Task goal: Pictures in the data should be dropped; transcribe exactly the lines from the one that has "[Facebook Social Icon] (832, 2167)" through the one that has "airmail (184, 30)".
===== Provided material =====
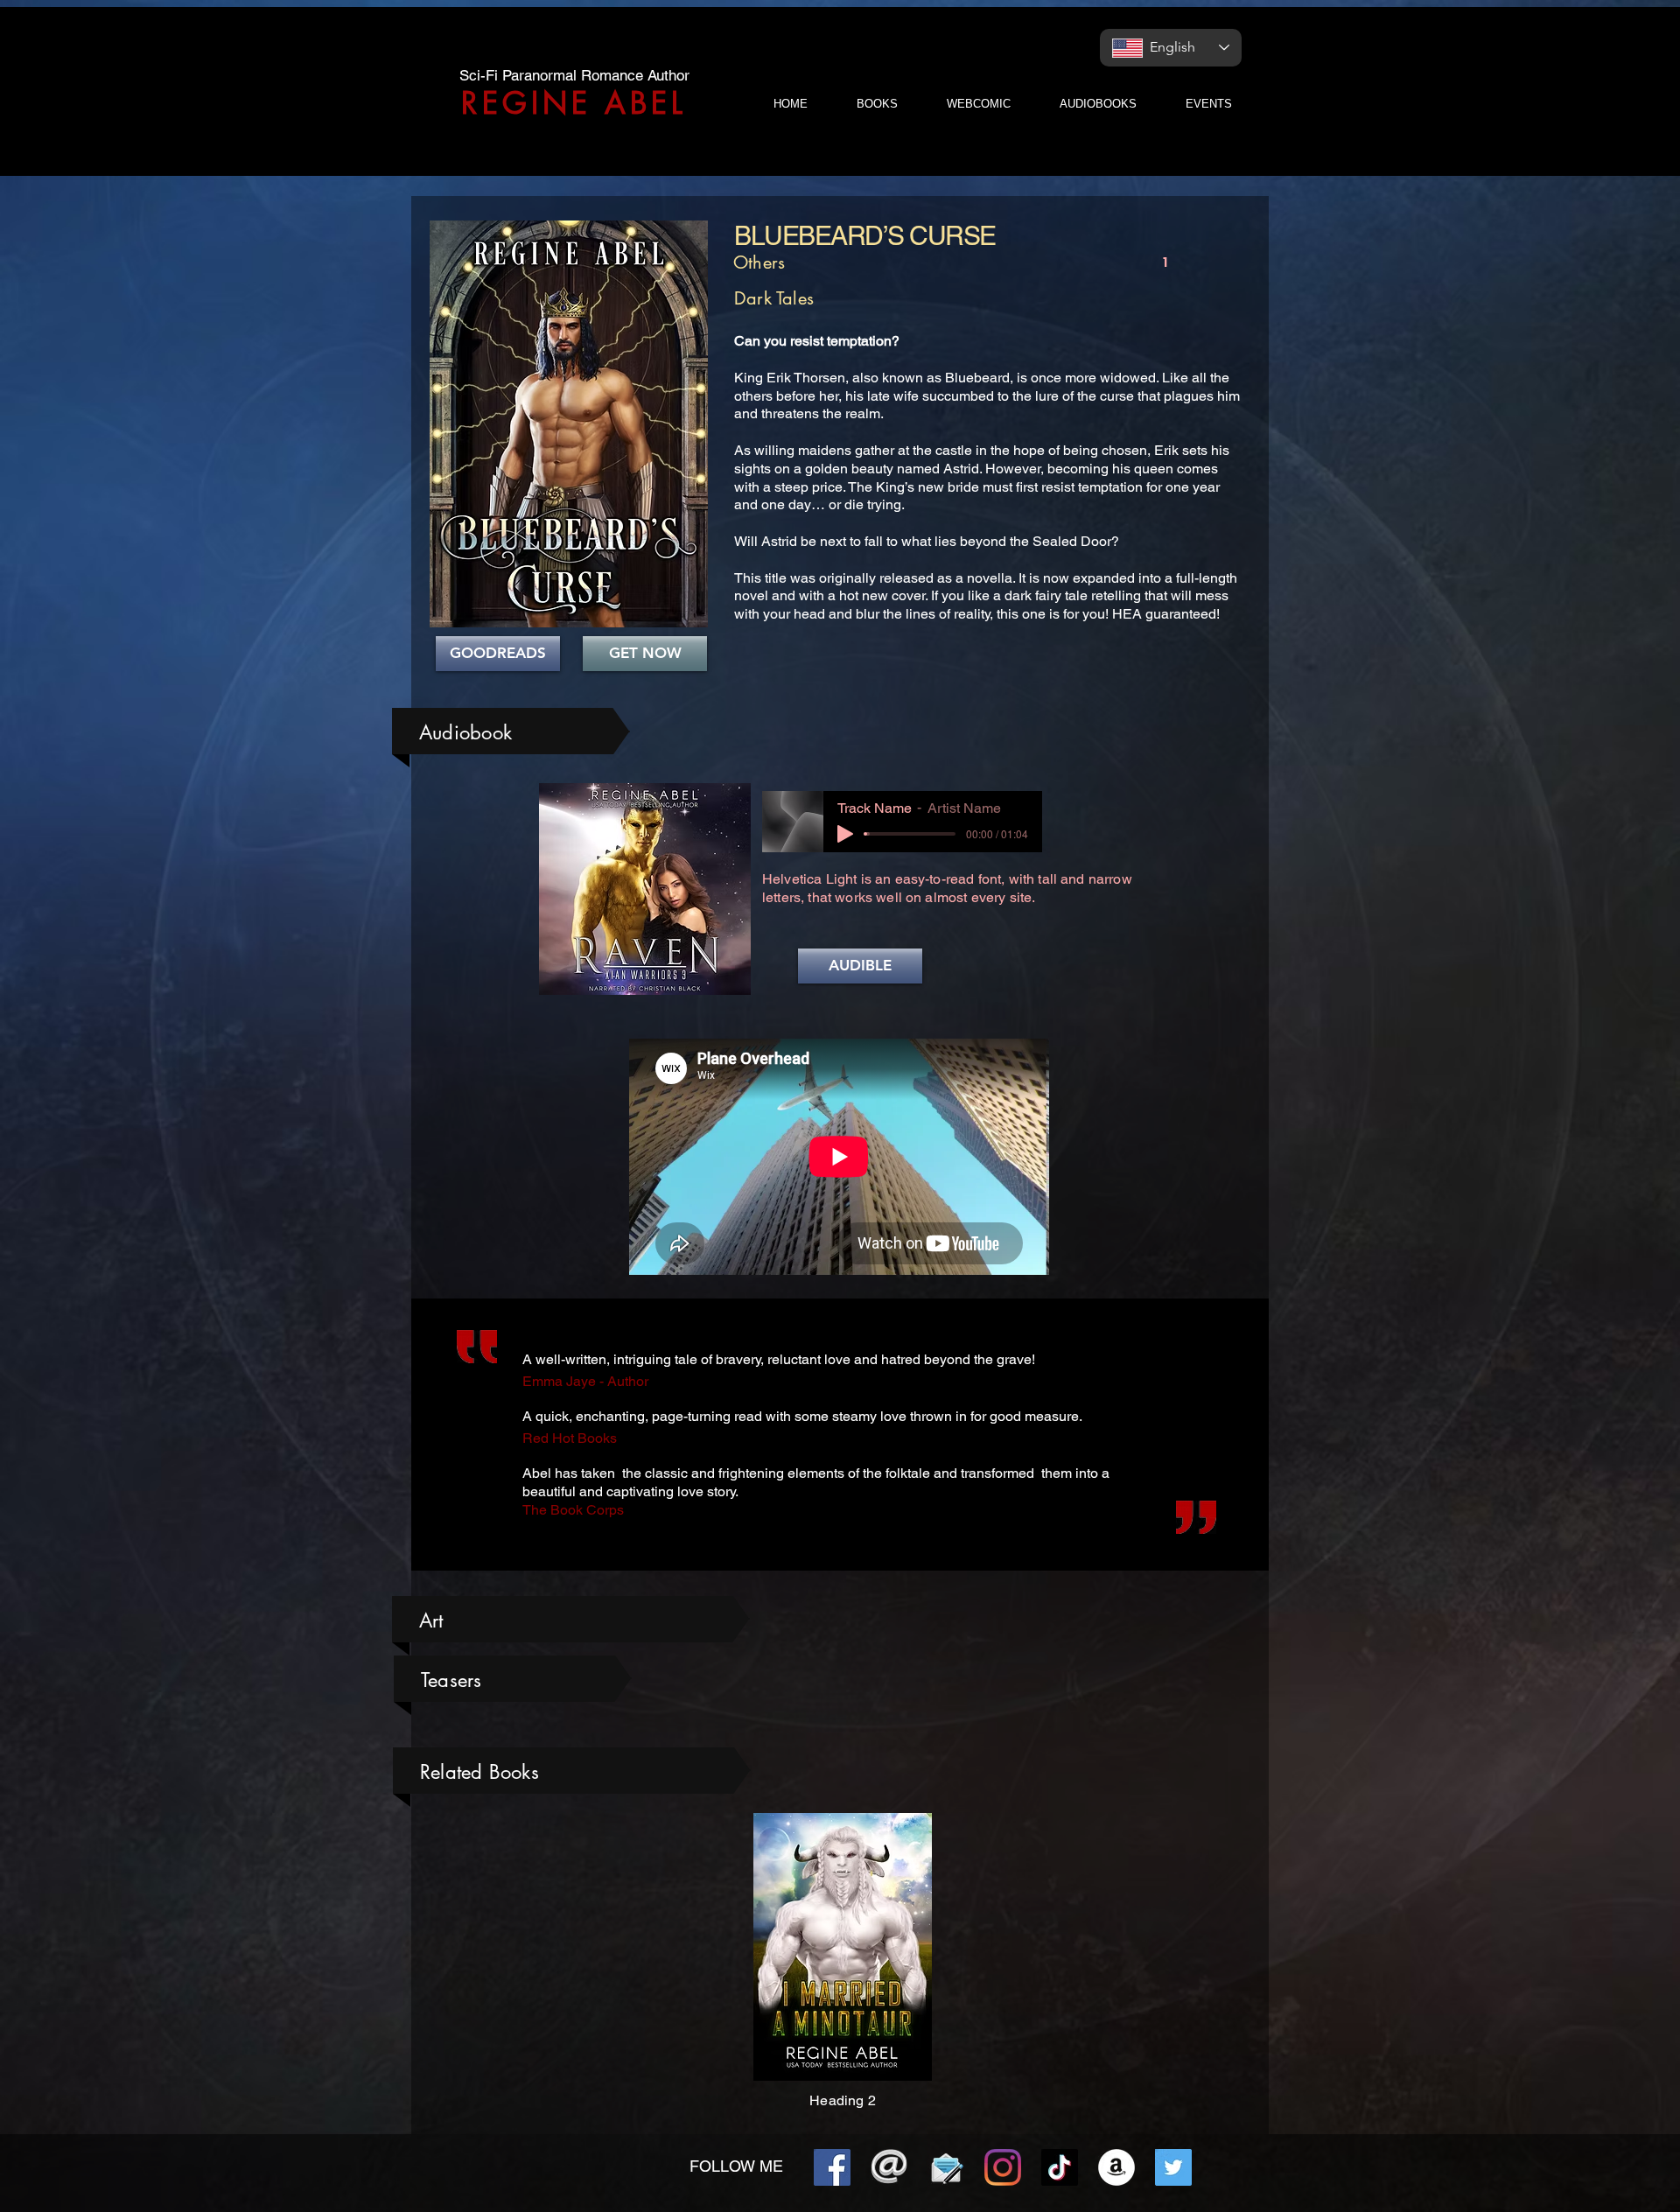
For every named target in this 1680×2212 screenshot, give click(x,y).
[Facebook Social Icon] (832, 2167)
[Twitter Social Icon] (1173, 2167)
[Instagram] (1002, 2167)
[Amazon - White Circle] (1116, 2167)
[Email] (889, 2167)
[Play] (845, 834)
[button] (860, 966)
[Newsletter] (946, 2167)
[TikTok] (1059, 2167)
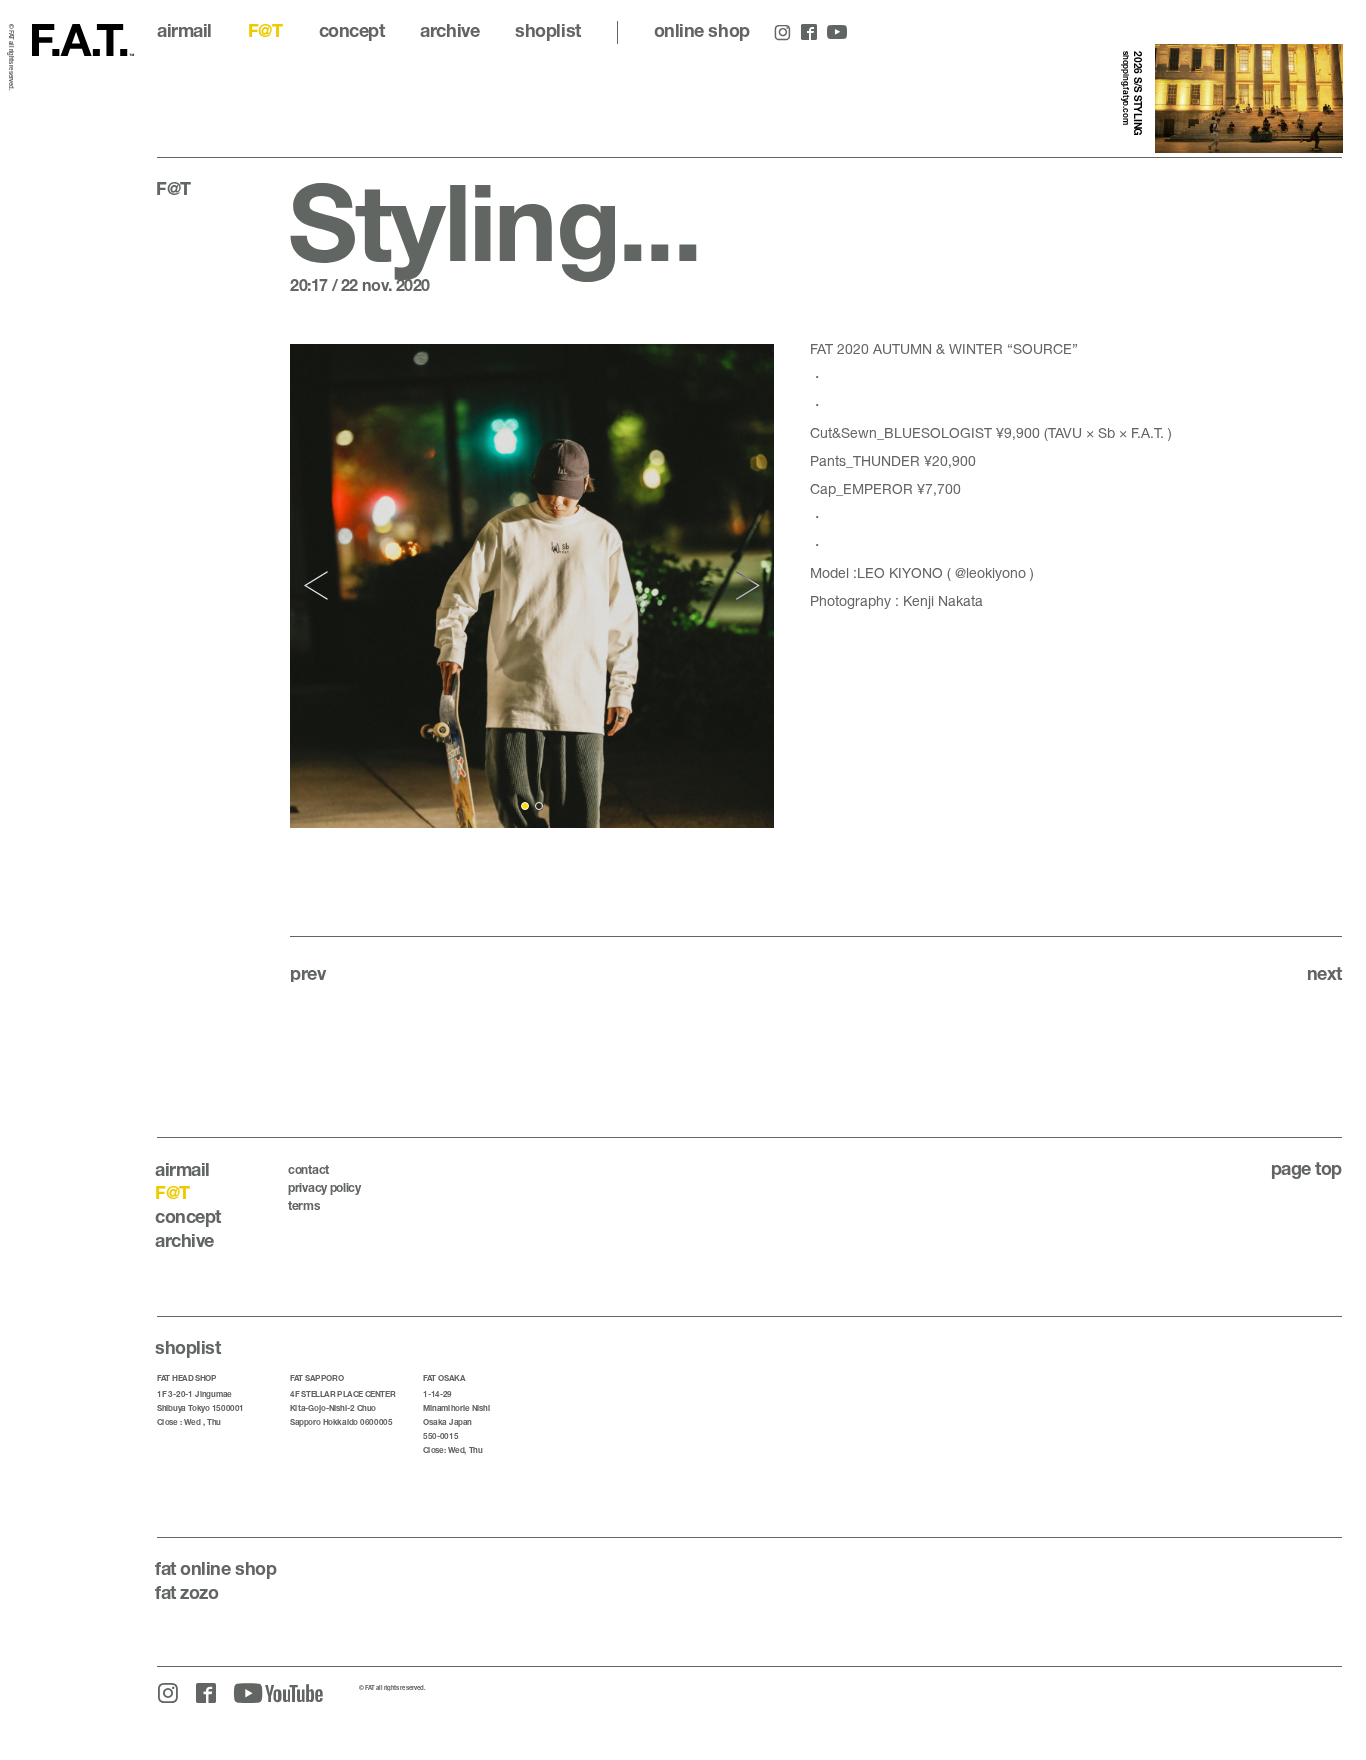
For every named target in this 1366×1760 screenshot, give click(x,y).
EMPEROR (878, 488)
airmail (184, 30)
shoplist (547, 30)
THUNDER (886, 460)
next (1324, 973)
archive (449, 30)
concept (352, 30)
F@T (265, 30)
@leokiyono (990, 572)
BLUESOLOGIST (938, 432)
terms (304, 1205)
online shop (702, 30)
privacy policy (324, 1187)
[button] (318, 586)
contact (308, 1169)
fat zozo (186, 1592)
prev (307, 973)
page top (1306, 1168)
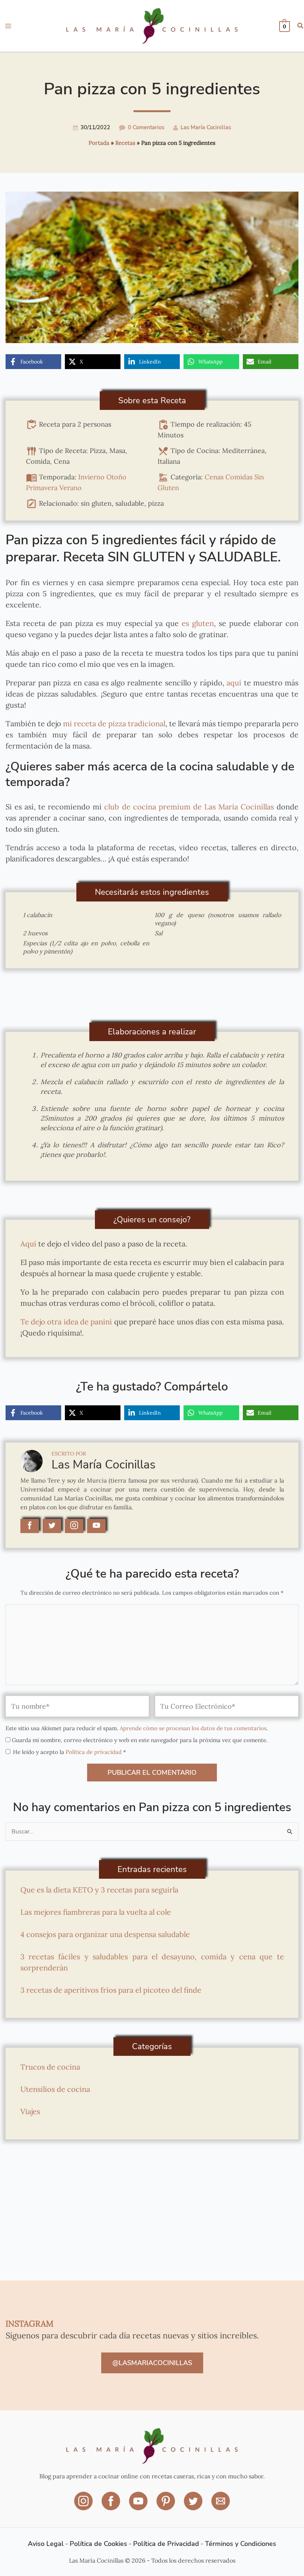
=====
Expected answer:
[Facebook Social Icon] (832, 2167)
[Twitter Social Icon] (1173, 2167)
[Instagram] (1002, 2167)
[Amazon - White Circle] (1116, 2167)
[Email] (889, 2167)
[Play] (845, 834)
[button] (860, 966)
[Newsletter] (946, 2167)
[TikTok] (1059, 2167)
For every named target in this 1366×1760 screenshot, give click(x,y).
EMPEROR (878, 488)
airmail (184, 30)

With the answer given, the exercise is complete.